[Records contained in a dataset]
━━━━━━━━━━━━━━━━━━━━━━━━━━━━━━

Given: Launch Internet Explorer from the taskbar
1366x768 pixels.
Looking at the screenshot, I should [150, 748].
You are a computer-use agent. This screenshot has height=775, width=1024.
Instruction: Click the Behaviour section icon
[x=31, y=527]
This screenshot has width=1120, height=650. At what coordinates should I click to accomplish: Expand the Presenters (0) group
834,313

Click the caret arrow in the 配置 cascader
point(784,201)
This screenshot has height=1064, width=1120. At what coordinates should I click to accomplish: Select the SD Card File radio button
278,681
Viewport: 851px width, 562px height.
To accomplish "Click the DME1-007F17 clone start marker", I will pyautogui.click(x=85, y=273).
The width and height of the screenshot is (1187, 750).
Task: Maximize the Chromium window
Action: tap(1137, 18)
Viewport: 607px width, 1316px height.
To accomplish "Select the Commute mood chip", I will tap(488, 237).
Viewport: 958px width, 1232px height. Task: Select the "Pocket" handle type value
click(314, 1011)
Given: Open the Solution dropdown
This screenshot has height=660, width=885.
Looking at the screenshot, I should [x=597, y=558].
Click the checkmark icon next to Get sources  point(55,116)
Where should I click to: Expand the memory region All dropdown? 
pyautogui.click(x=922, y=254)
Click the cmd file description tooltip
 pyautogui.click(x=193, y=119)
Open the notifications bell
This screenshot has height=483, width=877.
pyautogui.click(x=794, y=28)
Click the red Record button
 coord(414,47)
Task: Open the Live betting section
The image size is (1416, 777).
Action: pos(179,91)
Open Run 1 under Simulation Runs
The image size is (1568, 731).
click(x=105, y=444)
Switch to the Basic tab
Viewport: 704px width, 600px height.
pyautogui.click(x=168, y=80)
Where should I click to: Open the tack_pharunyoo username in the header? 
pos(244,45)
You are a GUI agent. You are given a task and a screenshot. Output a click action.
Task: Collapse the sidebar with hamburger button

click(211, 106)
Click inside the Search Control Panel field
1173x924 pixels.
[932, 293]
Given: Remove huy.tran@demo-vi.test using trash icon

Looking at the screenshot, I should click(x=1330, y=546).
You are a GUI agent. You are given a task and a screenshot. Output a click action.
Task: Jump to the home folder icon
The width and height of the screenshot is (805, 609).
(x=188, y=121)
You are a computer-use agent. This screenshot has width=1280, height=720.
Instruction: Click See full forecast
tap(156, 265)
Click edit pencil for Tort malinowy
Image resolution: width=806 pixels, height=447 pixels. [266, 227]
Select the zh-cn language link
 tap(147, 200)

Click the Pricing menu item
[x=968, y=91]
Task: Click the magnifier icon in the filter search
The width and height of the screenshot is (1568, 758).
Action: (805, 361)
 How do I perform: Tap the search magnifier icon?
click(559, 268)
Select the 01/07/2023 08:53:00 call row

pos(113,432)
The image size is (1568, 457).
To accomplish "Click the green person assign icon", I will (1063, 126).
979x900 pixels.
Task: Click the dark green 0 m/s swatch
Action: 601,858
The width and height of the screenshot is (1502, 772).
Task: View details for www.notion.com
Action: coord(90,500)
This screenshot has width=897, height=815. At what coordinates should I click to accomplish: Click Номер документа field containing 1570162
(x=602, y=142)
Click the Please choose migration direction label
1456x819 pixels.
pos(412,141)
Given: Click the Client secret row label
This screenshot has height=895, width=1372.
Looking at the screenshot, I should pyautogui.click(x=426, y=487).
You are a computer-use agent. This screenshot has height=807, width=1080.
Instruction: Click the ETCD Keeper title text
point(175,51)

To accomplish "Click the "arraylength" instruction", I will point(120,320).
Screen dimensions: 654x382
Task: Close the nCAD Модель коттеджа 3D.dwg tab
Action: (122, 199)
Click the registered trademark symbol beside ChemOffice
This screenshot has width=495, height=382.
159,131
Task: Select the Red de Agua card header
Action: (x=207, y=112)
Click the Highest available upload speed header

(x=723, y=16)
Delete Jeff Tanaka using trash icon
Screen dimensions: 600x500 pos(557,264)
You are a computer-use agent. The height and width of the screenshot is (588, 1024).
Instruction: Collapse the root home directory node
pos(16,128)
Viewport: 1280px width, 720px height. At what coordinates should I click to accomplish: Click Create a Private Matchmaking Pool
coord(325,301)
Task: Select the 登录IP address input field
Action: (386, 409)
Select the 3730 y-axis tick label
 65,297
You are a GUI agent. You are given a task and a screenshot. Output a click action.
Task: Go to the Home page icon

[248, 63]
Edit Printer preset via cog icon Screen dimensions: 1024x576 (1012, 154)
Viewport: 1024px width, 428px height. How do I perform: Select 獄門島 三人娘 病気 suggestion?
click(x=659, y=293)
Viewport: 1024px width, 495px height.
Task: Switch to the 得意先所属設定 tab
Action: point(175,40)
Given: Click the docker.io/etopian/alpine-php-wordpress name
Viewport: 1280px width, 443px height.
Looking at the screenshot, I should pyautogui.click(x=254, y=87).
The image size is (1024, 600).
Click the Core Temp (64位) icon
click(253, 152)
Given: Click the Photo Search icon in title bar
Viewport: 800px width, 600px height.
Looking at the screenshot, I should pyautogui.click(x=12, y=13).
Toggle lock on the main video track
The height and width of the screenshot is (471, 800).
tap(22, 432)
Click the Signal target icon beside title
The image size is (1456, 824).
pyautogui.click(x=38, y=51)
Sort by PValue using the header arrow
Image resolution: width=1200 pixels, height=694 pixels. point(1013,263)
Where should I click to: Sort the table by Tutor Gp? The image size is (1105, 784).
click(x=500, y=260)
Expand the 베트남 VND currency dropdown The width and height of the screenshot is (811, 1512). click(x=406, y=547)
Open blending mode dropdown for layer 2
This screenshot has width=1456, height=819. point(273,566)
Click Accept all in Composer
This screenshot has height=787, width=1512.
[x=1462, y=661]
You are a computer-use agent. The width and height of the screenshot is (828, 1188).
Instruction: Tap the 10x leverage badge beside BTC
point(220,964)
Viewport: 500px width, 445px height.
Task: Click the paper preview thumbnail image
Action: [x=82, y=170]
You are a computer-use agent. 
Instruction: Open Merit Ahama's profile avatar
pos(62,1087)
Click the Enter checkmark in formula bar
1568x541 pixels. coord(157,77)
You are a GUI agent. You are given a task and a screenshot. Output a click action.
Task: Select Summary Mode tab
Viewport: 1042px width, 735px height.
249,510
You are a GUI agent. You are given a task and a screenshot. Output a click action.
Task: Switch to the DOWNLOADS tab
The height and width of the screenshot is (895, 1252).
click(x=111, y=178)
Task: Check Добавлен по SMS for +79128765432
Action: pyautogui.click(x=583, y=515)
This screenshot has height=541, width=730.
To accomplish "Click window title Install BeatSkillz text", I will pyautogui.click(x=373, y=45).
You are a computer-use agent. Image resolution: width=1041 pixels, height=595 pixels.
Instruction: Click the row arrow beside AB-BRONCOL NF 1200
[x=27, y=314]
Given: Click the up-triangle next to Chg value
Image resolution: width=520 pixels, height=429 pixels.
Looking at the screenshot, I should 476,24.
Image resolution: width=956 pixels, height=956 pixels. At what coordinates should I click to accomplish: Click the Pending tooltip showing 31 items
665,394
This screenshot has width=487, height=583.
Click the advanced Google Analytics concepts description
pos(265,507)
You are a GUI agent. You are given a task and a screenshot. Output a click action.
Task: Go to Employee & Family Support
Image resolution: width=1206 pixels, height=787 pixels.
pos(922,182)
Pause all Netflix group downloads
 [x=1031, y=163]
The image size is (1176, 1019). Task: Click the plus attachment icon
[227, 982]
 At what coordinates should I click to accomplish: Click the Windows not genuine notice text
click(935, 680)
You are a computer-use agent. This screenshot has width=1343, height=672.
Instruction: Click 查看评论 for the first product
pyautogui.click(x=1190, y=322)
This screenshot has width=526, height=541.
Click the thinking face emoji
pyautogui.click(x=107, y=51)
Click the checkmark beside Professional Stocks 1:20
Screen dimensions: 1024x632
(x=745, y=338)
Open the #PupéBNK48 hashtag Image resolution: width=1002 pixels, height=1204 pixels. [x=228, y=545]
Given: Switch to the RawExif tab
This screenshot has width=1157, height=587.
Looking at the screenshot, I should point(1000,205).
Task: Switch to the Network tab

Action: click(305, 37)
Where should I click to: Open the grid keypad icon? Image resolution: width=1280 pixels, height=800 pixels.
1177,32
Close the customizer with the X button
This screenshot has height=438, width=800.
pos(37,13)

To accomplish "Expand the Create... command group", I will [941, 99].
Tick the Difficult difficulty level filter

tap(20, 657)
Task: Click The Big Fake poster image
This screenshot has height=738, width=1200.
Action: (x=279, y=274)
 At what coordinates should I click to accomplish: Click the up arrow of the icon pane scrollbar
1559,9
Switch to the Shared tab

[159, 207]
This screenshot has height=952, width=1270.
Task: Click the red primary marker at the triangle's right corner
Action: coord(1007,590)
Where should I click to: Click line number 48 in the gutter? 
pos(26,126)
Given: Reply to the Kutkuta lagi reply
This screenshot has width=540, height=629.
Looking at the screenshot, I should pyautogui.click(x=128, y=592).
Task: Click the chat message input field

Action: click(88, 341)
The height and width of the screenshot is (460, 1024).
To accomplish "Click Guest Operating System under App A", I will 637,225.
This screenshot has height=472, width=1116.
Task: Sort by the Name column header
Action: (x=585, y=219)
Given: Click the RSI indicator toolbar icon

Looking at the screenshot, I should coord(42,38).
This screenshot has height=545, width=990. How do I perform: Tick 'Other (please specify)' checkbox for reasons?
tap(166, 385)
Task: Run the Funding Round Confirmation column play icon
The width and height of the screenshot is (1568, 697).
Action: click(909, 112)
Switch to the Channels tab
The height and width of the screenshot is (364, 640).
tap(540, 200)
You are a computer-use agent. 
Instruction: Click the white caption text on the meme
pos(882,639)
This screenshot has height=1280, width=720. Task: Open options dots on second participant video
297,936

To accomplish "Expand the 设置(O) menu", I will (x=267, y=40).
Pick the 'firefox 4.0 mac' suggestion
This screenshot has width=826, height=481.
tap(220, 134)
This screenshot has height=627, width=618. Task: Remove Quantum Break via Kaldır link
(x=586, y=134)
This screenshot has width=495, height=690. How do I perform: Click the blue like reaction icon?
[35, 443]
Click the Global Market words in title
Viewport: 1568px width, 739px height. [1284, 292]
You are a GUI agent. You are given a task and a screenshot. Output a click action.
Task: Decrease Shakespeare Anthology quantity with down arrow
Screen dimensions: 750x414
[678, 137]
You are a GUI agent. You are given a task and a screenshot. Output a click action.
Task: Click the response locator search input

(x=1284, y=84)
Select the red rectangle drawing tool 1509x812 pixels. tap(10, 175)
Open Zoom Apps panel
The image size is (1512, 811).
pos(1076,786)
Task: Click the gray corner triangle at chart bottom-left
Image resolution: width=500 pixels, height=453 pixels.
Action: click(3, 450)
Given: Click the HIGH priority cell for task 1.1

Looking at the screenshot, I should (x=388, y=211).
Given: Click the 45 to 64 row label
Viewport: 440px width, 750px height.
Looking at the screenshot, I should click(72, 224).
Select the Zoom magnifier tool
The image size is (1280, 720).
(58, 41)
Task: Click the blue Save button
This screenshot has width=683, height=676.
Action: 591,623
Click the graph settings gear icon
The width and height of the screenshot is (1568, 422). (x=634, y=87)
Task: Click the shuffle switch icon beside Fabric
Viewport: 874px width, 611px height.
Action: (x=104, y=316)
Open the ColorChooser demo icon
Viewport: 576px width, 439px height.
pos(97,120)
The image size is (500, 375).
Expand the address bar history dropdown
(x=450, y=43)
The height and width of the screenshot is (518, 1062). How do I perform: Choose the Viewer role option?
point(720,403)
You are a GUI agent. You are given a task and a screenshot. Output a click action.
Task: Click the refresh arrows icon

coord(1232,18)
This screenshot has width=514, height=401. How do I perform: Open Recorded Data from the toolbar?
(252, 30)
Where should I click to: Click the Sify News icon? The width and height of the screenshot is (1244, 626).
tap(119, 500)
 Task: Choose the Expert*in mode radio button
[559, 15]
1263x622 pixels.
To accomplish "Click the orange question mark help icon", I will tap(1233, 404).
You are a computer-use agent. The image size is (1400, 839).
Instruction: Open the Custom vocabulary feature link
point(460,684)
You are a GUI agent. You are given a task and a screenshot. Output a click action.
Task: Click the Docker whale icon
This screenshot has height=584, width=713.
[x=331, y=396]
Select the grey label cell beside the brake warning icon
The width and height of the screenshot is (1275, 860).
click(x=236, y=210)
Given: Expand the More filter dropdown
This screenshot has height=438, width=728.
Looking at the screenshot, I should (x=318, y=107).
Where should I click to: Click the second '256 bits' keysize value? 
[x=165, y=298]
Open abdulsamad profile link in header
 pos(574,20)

━━━━━━━━━━━━━━━━━━━━━━━━━━━━━━

— WHAT YOU HAVE TO DO —
Write out only the lines that run from the line containing "Viewport: 958px width, 1232px" through the line containing "Click the checkmark icon", both included, exactly as they appear above.

— SOLUTION —
Viewport: 958px width, 1232px height. Task: Select the "Pocket" handle type value
click(314, 1011)
Given: Open the Solution dropdown
This screenshot has height=660, width=885.
Looking at the screenshot, I should [x=597, y=558].
Click the checkmark icon next to Get sources  point(55,116)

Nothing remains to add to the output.